THE HUDSUCKER PROXY isn’t the Coen Brothers worst movie; that would be The Ladykillers, but this 1994 style pastiche is by far their biggest loser. By the time advertising and marketing costs were added in, it was a $40,000,000 bet. One-hand-applause reviews didn’t help the muttered audience word-of-mouth and it hudsucked its way to a gross of a mirthless $2,800,000—a colossal misfire. This time the precociously talented duo not only rammed their unwashed hands in the cookie jar; they seemed to be smirking that they owned all the treats previously baked for them by others. It’s called Smug.
Set at the tail end of 1958, the 111 frantic minutes spin dizzily around ‘Norville Barnes’ (Tim Robbins), catapulted by fate from his mailroom minion slavery to become a ‘proxy’ fall guy for Hudsucker Industries scheme to depress stock so a takeover can occur, per the wishes of the ruthless ‘Sidney J. Mussburger’ (Paul Newman). Brassy dame reporter ‘Amy Archer’ (Jennifer Jason Leigh) smells a scoop. Someone needs to pull a Big O out of thin air.

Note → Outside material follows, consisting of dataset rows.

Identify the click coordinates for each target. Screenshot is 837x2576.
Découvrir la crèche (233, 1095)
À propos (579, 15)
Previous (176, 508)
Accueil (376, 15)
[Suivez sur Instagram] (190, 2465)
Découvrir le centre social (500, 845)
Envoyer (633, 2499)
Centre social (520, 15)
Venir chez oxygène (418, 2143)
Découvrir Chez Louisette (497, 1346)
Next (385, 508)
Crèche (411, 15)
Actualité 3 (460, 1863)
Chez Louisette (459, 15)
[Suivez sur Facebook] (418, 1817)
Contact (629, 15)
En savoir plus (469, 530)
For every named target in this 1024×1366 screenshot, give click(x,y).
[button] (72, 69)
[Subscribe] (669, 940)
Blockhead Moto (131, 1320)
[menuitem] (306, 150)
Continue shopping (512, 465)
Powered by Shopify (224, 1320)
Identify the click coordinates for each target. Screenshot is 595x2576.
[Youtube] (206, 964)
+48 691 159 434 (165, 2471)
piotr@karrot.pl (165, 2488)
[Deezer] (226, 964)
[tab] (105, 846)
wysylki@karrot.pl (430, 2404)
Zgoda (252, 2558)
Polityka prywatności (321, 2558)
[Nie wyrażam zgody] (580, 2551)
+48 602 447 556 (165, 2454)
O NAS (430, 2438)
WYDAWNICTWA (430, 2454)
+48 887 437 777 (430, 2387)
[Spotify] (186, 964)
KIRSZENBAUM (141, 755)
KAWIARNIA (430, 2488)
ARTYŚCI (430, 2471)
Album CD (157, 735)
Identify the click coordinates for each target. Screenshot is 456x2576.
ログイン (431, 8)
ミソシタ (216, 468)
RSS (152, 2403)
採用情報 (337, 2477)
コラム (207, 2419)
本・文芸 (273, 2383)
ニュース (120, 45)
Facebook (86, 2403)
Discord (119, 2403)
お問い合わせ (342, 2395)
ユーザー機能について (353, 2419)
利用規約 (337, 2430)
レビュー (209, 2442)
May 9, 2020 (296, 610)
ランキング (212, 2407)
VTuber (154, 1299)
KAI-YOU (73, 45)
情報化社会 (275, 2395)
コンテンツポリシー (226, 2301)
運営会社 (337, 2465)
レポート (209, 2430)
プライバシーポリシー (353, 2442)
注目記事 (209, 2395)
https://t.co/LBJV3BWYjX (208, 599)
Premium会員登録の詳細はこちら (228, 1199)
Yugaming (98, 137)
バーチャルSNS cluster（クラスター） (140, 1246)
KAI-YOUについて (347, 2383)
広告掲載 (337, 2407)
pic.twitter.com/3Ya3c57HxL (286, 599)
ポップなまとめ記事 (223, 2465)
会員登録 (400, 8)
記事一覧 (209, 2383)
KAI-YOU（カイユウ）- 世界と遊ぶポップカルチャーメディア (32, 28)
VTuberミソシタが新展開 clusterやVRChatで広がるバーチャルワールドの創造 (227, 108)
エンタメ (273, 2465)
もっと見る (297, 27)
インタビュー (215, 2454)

Luxuriously inventive production design re-imagines the period and nonstop directorial razzle-dazzle runs camera (Roger Deakins), music (Carter Burwell) and cast in frenzied circles to such an extent that the showing off becomes an oxygen-depleting blur, with enough shouting for a World Cup riot. Their cleverness with dialogue self-sabotages as the uber-detailed late 50s mocking is intersticed with references to 1930s screwball comedies, 1940s film noir and post-1970s future-bleak ala Brazil (like once wasn’t enough). Not able to decide which facet of their theme to pillage best—What’s Wrong With Us (i.e. the rest of the clown-country outside of the insular Coen bubble)— they fracture their first mainstream movie into a schizoid circus, and revel in shoving excess (a parade of mostly unattractive people yelling at you) in your face. After ten minutes you get it, and have had it—but it doesn’t stop.
Robbins is a sharp choice for the dimwit hero, Newman an old pro as the crush’em executive, and Leigh bravely takes on the challenge of channeling both Katherine Hepburn and Rosalind Russell. They’re all fine, and the art direction (Frank Lloyd Wright meets Albert Speer via Gotham City) is splendid, but this sendup/homage/putdown/go-one-better of Hawks/Capra/McCarey/Sturges lacks the crucial element all those old guys saw fit to include: heart.
By far the highlight is a brilliantly edited sequence covering the explosion of the hula hoop craze—fast, funny and charming, it has the perfect blend of satire and warmth that the Coen’s deliver at their best—and it was directed by co-writer Sam Raimi. For the restless rest, the brothers scripted and shared direction between them ( Joel is credited, with Ethan taking producer status).
With Jim True-Frost (yelling), Bill Cobbs, John Mahoney (yelling), Charles Durning (plummeting), Anna Nicole Smith, Steve Buscemi, Peter Gallegher, Bruce Campbell, Joe Grifasi and Jon Polito (yelling).
The Coen’s redeemed themselves and the faith of their followers with a bim-bam-boom of Fargo, The Big Lebowski and O Brother, Where Art Thou?